Pseudomonas Aeruginosa Induced Cell Death in Acute Lung Injury and Acute Respiratory Distress Syndrome

Abstract

Pseudomonas aeruginosa is an important opportunistic pathogen responsible for the cause of acute lung injury and acute respiratory distress syndrome. P. aeruginosa isthe leading species isolated from patients with nosocomial infection and is detected in almost all the patients with long term ventilation in critical care units. P. aeruginosa infection is also the leading cause of deleterious chronic lung infections in patients suffering from cystic fibrosis as well as the major reason for morbidity in people with chronic obstructive pulmonary disease. P. aeruginosa infections are linked to diseases with high mortality rates and are challenging for treatment, for which no effective remedies have been developed. Massive lung epithelial cell death is a hallmark of severe acute lung injury and acute respiratory distress syndrome caused by P. aeruginosa infection. Lung epithelial cell death poses serious challenges to air barrier and structural integrity that may lead to edema, cytokine secretion, inflammatory infiltration, and hypoxia. Here we review different types of cell death caused by P. aeruginosa serving as a starting point for the diseases it is responsible for causing. We also review the different mechanisms of cell death and potential therapeutics in countering the serious challenges presented by this deadly bacterium.
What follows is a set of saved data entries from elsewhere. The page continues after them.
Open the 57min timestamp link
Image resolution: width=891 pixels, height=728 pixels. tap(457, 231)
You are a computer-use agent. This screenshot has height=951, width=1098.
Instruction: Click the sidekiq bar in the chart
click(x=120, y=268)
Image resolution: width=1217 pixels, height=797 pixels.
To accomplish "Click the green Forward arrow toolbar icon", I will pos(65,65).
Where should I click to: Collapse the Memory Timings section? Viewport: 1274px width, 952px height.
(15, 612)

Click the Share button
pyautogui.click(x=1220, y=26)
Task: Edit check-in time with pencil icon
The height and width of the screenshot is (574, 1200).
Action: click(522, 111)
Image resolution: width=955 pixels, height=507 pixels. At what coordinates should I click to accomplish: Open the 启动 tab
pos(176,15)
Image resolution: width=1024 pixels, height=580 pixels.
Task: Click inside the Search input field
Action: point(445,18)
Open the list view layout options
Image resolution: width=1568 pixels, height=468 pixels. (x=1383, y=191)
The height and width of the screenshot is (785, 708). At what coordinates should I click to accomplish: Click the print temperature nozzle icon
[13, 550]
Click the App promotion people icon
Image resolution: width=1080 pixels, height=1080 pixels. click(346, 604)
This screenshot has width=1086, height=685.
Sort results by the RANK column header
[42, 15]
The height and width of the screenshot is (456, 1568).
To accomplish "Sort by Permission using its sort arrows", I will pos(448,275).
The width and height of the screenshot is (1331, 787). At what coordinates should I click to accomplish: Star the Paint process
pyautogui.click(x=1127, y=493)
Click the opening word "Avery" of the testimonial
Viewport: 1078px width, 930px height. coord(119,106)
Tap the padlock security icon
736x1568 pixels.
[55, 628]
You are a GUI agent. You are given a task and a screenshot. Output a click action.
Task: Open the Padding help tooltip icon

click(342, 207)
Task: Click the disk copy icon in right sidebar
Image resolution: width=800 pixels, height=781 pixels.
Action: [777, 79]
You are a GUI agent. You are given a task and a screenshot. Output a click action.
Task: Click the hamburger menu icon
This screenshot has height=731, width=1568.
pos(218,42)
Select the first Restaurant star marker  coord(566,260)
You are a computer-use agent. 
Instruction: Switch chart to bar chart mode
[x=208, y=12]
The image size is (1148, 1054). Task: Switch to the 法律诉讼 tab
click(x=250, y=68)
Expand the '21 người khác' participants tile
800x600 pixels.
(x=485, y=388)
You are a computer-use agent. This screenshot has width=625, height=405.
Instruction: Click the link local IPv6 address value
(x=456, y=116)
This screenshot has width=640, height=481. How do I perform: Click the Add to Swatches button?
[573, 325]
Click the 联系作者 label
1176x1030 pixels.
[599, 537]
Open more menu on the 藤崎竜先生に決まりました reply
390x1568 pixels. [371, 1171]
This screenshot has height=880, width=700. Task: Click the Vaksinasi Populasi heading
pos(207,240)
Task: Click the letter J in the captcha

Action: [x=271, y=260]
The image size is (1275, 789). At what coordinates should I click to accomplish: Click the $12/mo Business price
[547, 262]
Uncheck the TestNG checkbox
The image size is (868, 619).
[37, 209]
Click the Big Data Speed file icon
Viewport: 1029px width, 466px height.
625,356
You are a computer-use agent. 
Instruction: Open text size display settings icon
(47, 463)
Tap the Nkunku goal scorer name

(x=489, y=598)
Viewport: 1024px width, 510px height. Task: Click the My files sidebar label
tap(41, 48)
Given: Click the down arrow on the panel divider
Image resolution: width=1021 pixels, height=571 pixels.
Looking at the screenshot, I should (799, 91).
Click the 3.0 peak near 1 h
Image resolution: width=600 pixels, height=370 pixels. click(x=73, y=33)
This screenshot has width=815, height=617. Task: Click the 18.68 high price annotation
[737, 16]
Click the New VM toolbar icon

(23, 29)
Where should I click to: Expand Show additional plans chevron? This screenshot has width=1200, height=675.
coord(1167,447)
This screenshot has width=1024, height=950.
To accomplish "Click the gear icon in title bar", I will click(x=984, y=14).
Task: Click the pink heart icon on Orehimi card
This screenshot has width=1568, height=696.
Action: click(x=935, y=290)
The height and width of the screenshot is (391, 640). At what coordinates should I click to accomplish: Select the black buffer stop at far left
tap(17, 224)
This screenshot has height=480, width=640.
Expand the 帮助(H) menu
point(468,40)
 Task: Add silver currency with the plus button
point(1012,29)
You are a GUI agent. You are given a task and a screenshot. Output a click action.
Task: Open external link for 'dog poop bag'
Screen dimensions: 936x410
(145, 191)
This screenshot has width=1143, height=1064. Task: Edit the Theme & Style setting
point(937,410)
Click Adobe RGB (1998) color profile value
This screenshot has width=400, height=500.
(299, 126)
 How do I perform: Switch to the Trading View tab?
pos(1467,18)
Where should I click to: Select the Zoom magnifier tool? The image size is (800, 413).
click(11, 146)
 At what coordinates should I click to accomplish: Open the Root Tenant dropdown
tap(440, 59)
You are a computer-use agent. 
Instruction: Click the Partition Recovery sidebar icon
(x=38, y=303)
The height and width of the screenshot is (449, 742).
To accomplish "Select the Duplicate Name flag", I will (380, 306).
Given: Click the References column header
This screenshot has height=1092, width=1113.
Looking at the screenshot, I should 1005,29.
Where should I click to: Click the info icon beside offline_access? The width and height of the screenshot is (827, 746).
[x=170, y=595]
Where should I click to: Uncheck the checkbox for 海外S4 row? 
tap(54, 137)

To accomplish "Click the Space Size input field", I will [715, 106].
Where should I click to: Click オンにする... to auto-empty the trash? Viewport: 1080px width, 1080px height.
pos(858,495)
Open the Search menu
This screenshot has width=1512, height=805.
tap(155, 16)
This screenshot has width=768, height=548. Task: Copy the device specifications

Keywords: Pseudomonas aeruginosa; acute lung injury/acute respiratory distress syndrome; apoptosis; cell death; ferroptosis; lung infection.

Figure 1

General classification of cell death. The broad classification is programmed and unprogrammed. The programmed cell death is subclassified as apoptotic and non-apoptotic, with apoptotic consisting of apoptosis, while non-apoptotic consisting of ferroptosis, pyroptosis, anoikis, NETosis, and necroptosis. Unprogrammed cell death has necrosis as the mechanism (all figures were created using Biorender.com).

Figure 2

Schema for the mechanisms for different types of cell deaths. Part (a) displays two important pathways for apoptosis, namely intrinsic and extrinsic pathways, both converging at caspase-3 as the executioner pathway. Part (b) shows the three underlying pathways for pyroptosis involving caspases 1,3,4,5, and 11. Part (c) is the schematic representation for NETosis. Part (d) exhibits the two pathways for anoikis, intrinsic and extrinsic, respectively. Part (e) outlines the mechanistic pathways associated with ferroptosis, promotion of lipid peroxide formation being one path and inhibition of reduction of lipid peroxide being the other. TNF/TNFR signaling pathway for necroptosis via MLKL phosphorylation is displayed in part (f). Finally, part (g) represents the different stages in a general necrosis mechanism.

Figure 3

Schematic representation for the different cell death mechanisms caused due to P. aeruginosa infection. Part (a) consists of four important pathways for apoptosis, part (b) displays ExoT induced as well as activated P38-JNK induced anoikis, part (c) focuses on the two pathways associated with pyroptosis, part (d) is a cartoon representation of NEtosis pathway. Finally, part (e) is a single mechanism for P. aeruginosa induced ferroptosis involving peroxide formation and reactive oxygen species (ROS) generation, since ferroptosis is a newer cell death mechanism still being investigated for additional pathways.